ClueCon Weekly with Sean Dubois [Sn. 15 Ep. 19]: WebRTC, RTP, and the Latency War in AI Voice

ClueCon Weekly with Sean Dubois [Sn. 15 Ep. 19]: WebRTC, RTP, and the Latency War in AI Voice

In this episode of ClueCon Weekly, host Jon Gray sits down with Sean Dubois—creator of Pion and a developer at OpenAI—to talk about why WebRTC is becoming the go-to real-time transport for AI voice systems.
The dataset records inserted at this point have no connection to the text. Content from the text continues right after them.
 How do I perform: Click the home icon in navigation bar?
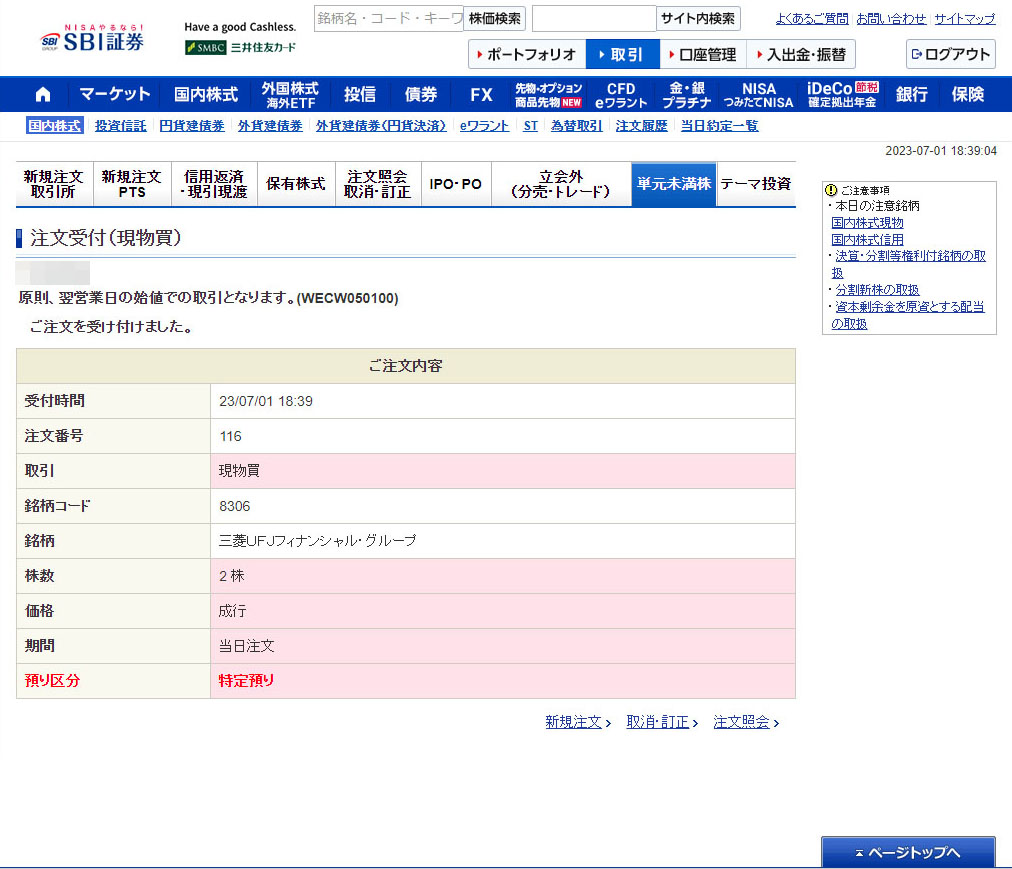pos(43,94)
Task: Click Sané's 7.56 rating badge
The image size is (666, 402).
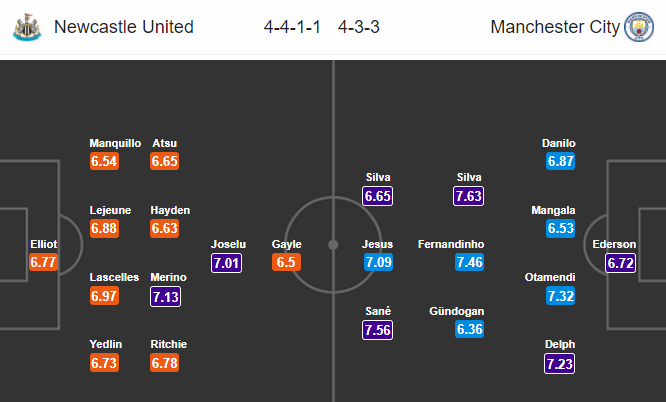Action: click(378, 330)
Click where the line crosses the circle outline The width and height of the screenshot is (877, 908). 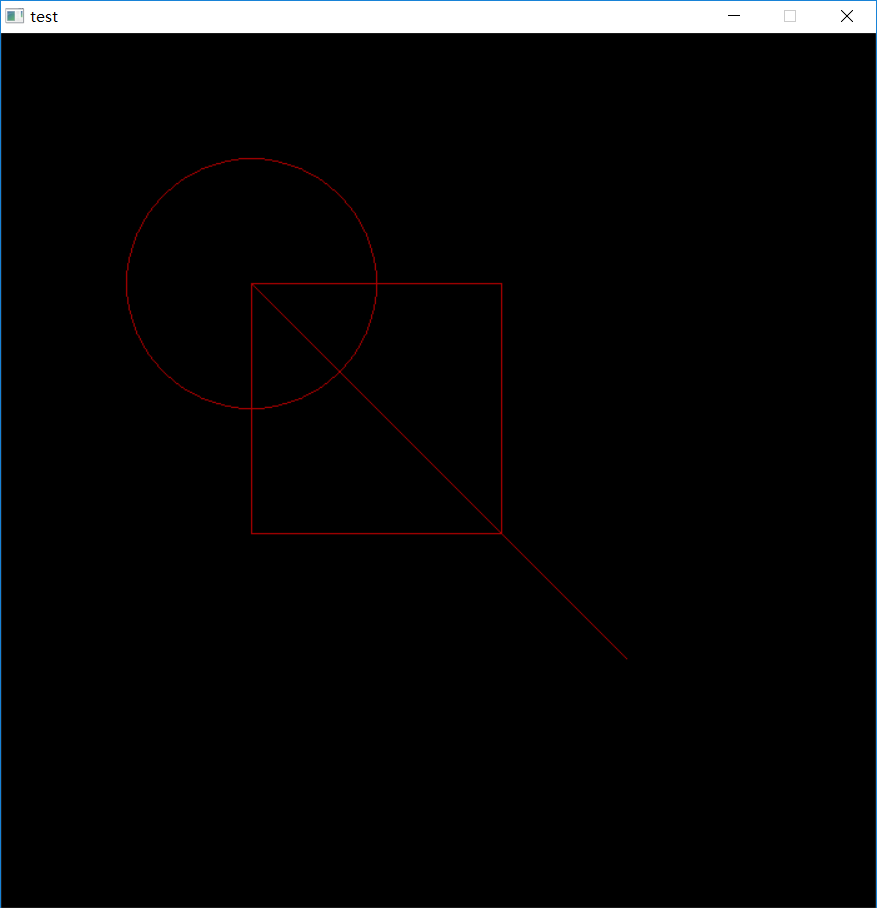click(x=340, y=371)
We dig into what’s actually happening inside a modern voice AI pipeline: audio transport, decode, voice activity detection (VAD), speech-to-text, LLM processing, and response generation and why every step adds latency. Shawn explains where WebRTC helps you “buy time back,” especially when it comes to responsiveness, packet loss, and avoiding delays that break the flow of conversation.
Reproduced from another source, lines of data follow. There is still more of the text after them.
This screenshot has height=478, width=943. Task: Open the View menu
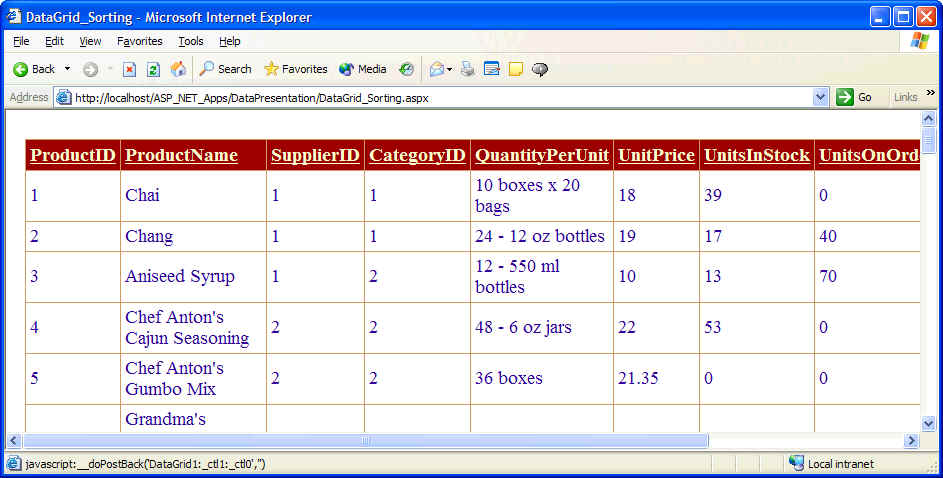coord(90,41)
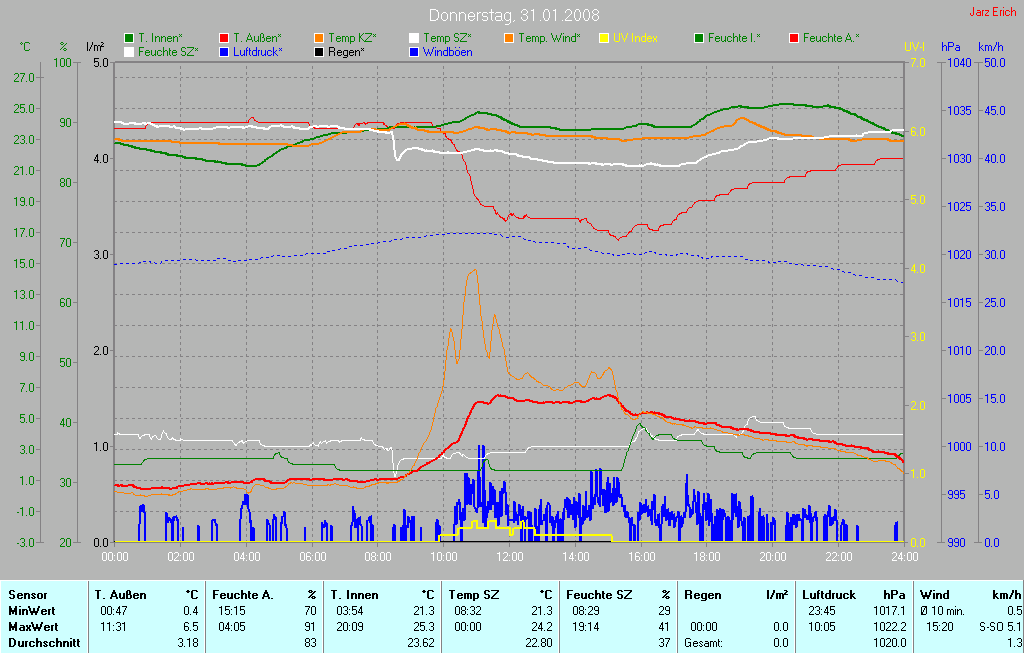This screenshot has height=653, width=1024.
Task: Click the orange Temp KZ legend square
Action: click(x=319, y=38)
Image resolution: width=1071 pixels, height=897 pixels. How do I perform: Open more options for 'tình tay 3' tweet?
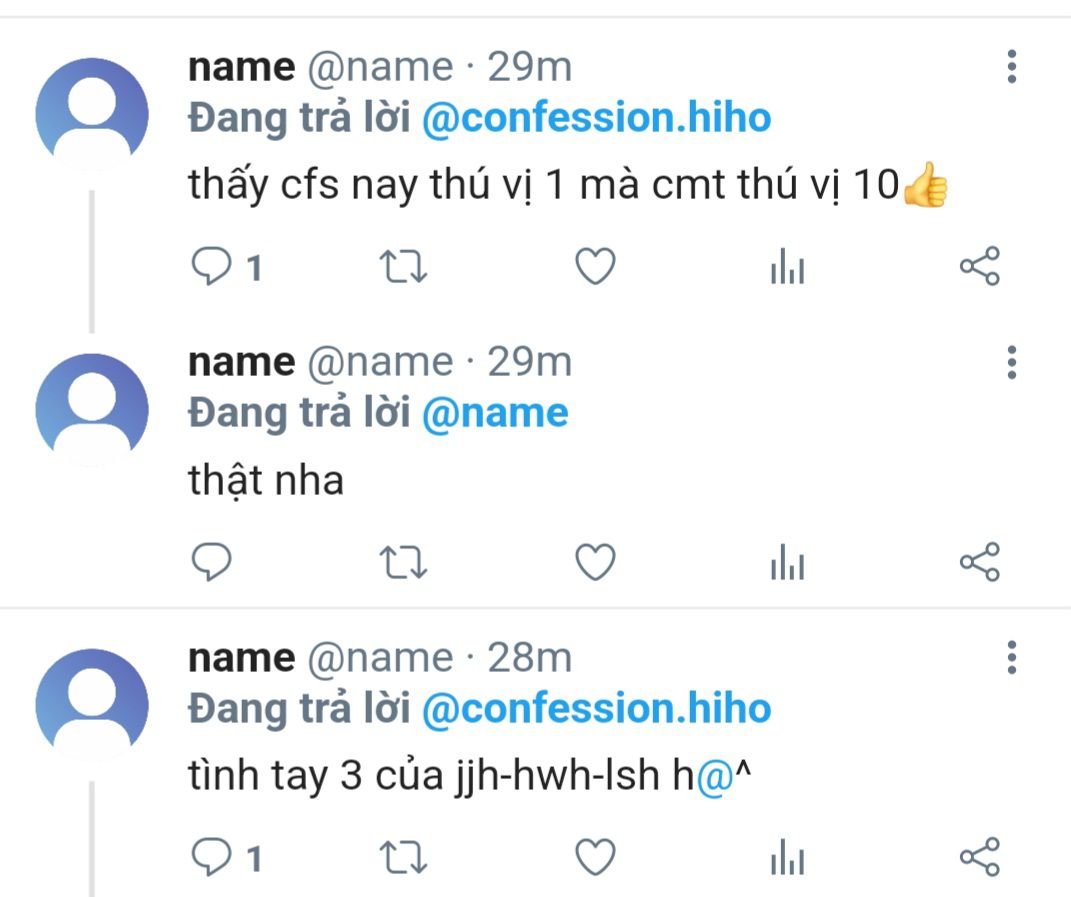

We also get into the practical debate: WebRTC vs WebSockets. WebSockets can be “good enough” for some teams, but Sean makes the case that WebRTC’s model (RTP, real-time delivery, and established patterns) avoids a lot of the custom protocol work—and the bugs—that come from rolling your own audio streaming approach.

Finally, we zoom out on open source and the AI era: how LLM-assisted coding is changing contribution patterns, why massive PRs are becoming harder to maintain, and what maintainers are seeing in the wild. Plus, Shawn shares a recent highlight he’s excited about: OBS merging WebRTC/SIMOcast support, making multi-bitrate streaming more accessible.

Topics covered:
▪️WebRTC as the transport layer for AI voice
▪️Latency, trust, and “natural” voice interactions
▪️Packet loss, resilience, and keeping calls responsive
▪️When WebSockets still make sense (and hybrid approaches)
▪️WebRTC on microcontrollers and lightweight builds
▪️Open source in the age of AI-generated code
▪️OBS + WebRTC updates (SIMOcast support)

If you’re building voice agents, real-time audio apps, or anything latency-sensitive, this one’s for you.